* Work request
In the listing below, find each line that holds "canvas" and list it.

------

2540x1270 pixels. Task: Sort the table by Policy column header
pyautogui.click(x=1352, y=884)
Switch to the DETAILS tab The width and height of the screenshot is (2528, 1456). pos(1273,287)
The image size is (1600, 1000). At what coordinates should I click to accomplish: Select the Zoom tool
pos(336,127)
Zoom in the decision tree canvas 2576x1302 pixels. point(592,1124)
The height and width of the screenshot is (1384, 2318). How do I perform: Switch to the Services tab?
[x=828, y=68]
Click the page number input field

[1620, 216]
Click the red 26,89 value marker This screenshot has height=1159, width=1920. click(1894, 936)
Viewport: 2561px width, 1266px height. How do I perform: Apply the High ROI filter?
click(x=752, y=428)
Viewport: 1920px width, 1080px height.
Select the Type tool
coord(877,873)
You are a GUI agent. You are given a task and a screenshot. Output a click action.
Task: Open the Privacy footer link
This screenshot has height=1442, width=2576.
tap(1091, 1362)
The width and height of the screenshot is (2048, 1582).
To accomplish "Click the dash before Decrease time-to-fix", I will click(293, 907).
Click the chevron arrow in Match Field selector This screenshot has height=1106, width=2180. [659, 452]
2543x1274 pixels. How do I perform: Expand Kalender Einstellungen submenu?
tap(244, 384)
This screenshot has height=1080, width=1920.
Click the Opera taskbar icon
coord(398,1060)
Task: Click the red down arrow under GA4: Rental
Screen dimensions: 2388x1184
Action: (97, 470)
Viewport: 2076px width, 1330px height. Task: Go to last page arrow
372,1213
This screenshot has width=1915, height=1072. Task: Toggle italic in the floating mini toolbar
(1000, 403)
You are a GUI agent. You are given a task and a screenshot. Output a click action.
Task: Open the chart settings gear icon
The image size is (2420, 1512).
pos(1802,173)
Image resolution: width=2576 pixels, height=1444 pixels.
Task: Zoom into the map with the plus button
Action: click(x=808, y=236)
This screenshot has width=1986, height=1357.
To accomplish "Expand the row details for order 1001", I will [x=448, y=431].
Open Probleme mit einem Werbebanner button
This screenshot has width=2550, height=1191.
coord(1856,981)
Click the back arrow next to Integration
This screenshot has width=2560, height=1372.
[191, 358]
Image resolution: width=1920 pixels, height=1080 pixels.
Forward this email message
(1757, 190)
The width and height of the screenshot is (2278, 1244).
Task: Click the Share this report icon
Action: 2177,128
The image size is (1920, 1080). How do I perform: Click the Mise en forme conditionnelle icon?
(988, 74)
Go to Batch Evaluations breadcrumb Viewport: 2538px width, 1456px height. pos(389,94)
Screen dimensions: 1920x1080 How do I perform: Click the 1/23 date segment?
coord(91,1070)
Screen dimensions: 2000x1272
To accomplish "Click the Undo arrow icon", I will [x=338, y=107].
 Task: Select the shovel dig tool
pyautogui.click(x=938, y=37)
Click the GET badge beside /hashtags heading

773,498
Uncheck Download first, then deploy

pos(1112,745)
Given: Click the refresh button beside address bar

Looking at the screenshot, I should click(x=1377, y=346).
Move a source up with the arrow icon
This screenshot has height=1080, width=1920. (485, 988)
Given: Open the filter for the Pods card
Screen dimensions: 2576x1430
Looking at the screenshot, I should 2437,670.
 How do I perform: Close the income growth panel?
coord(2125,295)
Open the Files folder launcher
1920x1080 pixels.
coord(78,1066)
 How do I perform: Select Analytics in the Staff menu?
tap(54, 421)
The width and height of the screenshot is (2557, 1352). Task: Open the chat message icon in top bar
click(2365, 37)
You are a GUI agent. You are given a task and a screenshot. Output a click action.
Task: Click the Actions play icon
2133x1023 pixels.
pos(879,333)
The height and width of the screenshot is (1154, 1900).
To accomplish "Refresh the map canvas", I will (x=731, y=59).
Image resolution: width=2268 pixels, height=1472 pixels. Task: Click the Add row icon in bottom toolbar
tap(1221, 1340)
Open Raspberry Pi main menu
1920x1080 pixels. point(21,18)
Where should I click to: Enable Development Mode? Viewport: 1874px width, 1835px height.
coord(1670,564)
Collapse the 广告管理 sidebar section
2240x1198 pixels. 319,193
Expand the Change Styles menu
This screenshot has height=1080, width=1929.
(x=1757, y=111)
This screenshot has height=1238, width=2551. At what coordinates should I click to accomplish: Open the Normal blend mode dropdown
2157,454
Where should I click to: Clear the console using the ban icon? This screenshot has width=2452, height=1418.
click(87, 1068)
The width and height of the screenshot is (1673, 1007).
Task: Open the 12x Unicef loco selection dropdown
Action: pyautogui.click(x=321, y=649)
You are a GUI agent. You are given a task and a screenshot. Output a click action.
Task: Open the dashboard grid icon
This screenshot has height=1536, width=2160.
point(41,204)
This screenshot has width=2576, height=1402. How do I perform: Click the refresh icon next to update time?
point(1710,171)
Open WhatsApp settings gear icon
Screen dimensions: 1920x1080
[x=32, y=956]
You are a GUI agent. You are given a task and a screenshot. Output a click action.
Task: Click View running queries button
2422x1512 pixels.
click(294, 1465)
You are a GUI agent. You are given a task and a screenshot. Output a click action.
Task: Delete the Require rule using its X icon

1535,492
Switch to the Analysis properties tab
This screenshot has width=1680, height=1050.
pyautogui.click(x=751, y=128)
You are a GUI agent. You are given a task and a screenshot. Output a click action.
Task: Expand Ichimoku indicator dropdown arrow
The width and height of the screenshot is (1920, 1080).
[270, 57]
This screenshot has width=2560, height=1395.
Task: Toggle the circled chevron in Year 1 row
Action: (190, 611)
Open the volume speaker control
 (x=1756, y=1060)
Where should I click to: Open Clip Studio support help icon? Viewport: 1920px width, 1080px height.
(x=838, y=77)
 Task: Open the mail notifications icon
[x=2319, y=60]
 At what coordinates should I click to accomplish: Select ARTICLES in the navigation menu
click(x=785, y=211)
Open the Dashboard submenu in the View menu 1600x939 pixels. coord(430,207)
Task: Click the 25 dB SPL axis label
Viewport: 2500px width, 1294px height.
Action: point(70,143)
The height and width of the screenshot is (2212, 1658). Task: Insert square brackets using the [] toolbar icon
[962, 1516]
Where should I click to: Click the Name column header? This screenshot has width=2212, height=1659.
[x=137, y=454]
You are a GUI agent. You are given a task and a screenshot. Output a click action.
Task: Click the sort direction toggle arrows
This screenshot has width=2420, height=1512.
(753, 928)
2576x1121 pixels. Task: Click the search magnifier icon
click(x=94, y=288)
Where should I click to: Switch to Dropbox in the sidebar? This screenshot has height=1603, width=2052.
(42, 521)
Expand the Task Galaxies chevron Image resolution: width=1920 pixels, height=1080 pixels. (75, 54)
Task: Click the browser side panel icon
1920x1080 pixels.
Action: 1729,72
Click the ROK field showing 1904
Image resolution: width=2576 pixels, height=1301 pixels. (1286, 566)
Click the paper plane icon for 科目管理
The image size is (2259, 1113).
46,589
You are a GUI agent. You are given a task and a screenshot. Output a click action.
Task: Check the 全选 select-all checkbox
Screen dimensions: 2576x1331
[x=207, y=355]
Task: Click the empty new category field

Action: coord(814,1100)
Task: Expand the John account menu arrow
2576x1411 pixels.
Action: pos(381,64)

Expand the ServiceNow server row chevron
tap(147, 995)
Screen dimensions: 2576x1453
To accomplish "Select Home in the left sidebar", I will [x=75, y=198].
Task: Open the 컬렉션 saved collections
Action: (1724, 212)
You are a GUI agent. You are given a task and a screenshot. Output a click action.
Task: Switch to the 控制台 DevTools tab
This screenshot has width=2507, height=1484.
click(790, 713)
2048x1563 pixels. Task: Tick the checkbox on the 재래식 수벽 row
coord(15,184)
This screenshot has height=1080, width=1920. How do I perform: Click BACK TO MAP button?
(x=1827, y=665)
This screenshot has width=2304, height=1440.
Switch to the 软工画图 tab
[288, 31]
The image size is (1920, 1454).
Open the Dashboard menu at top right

------

* Answer to this problem
Zoom in the decision tree canvas 2576x1302 pixels. point(592,1124)
To accomplish "Refresh the map canvas", I will (x=731, y=59).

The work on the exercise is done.